> _Activity_
Answer these from the article on Glasgow below:
1. How many votes did "Yes" get in the second referendum?
2. Which method was rated most highly in the search for a more musical version of Glasgow?
3. Who posted on ringing chat that Glasgow was rung at a youth practice?

> _Source text_
== Segment start ==
Part 18 left a decision on Glasgow hanging in the air – a stay of execution pending one last round of opinion gathering and a public vote. The first time I posted a Facebook poll on the subject of Glasgow, the majority of those voting wanted it to be included in PPE and hence remain in the larder:

Include Glasgow in PPE 24

Don’t included in PPE 13

Include a better alternative 11


The poll was considered flawed by those who thought the third option above was added to the poll late and hence might have affected other answers, and by those who thought the ‘Leave’ voters didn’t really understand the question and hence were wrong. Much discussion then ensued, both before and after the publication of my article on Glasgow.

Based on more information and more time to think about it, the second referendum was held. The question this time was:

“Assuming that PPE is going to extend into some more difficult methods, should Glasgow be one of them? If it is rejected, key features of Glasgow can always be found in other options.”

The result was pretty much the same:

Yes 31

No 24

No strong opinion 10


The verdict therefore is that Glasgow goes into the spice rack.

Many of those expressing a strong view against including Glasgow did so on the basis of the perceived lack of music below the treble. The PPE criteria actually stipulate that the method has to be musical in the plain course. Any band getting to the end of a plain course of Glasgow will have heard several 5678's and corresponding 5432's off the back, a bonus 7568 and 2468, 78654321 and 32456781, and plenty of other 5678 combinations throughout the course. Maybe not the conventional 5678’s off the front, but still a few things to smile at if you are so inclined. There are even some musical quarter peal compositions circulating!

There were many interesting contributions to the debate on Glasgow, particularly recently when it was looking as though Glasgow was going to make the cut principally due to the lack of anything better. And then there was the contribution from Deputy Chief Evangelist AJB in The Ringing World – the last gasp effort to kick Glasgow into the ditch! This contribution from Rob Lee sums it all up nicely:

“Firstly, I'm not sure if there is an option that is (a) musical enough for your liking, and (b) similar enough to preserve most of its character. We'd have ended up with a Chequers-style compromise where no one is happy.

Secondly, I am increasingly leaning towards the mindset of those who state that variety is a more important factor than music in a standard repertoire. I quite enjoy ringing Glasgow, especially in spliced. For me, it falls into the Cambridge/London camp - it has its own unique DNA, so I can live with the lack of music off the front. The same cannot be said of Pudsey, Lincolnshire or Rutland, which are not redeemed by having any notable features, or Belfast, where the same motifs can be retained in more musical methods.”

As I put this article to bed, David Sullivan posted on ringing chat that one of the young ringers at a youth practice called for Glasgow and it was rung with four teenagers in the band. That has only happened because the rest of the band also knew Glasgow. We still need stepping stones into ringing more difficult methods, and one of those stepping stones is familiarity. If we propose difficult methods that are completely new, they probably won't get rung at all.

I could suggest a ‘try also’ alongside Glasgow, if only to compensate the Leave voters. In the ultimately fruitless search for a more musical version of Glasgow, a number of methods were put forward and analysed, including Audlie, Sheffield, Bosworth and Quidenham. The most highly rated was Chenies. However, by the time bands have got to be able to ring Glasgow, the chances of them wanting to ring something that is like Glasgow, but slightly more musical, is actually pretty slim. Such a band will be looking more widely for fresh challenges. So I will just leave Chenies as the method that almost replaced Glasgow in Project Pickled Egg.
== Segment end ==
> _Recorded data_
== Segment start ==
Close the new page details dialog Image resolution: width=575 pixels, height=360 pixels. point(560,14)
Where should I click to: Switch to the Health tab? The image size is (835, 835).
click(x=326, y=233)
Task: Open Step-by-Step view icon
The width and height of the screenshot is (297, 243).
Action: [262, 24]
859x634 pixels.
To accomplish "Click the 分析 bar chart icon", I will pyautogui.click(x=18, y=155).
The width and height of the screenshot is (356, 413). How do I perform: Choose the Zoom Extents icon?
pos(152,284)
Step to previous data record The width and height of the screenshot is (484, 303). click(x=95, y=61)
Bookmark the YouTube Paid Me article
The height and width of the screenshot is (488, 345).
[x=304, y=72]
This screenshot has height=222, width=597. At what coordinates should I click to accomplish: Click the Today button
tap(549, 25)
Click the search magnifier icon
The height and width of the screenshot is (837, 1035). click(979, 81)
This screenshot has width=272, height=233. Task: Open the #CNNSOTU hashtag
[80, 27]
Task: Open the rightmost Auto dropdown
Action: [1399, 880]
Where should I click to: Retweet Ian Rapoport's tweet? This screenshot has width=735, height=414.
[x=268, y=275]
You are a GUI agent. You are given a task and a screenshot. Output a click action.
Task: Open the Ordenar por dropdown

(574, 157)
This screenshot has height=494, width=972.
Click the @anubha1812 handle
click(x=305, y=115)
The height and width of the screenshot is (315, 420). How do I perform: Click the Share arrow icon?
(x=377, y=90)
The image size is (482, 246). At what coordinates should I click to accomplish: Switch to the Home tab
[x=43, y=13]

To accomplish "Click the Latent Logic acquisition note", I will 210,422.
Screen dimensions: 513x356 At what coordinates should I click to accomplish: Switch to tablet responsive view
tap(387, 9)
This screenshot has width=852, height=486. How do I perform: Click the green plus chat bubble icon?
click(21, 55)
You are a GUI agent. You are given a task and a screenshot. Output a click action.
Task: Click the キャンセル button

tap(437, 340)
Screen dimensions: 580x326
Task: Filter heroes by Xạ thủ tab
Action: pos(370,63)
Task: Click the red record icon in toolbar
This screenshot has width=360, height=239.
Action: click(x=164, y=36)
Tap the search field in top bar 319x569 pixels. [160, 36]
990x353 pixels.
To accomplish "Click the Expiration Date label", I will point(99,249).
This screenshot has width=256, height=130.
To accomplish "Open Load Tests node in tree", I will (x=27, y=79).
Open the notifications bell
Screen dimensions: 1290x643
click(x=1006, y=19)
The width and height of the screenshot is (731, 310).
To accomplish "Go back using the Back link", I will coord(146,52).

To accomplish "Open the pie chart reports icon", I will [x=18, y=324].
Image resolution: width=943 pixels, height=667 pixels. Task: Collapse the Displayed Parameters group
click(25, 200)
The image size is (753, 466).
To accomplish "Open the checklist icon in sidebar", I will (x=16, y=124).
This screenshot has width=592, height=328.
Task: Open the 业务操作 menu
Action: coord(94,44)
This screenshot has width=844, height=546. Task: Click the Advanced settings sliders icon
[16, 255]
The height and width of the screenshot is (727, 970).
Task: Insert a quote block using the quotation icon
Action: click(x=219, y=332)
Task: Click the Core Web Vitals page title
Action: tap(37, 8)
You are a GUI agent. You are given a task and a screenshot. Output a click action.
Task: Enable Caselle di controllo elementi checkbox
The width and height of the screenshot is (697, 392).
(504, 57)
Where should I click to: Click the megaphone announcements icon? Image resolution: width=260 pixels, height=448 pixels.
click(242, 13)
== Segment end ==
> _Solution for this problem_
1. 31
2. Chenies
3. David Sullivan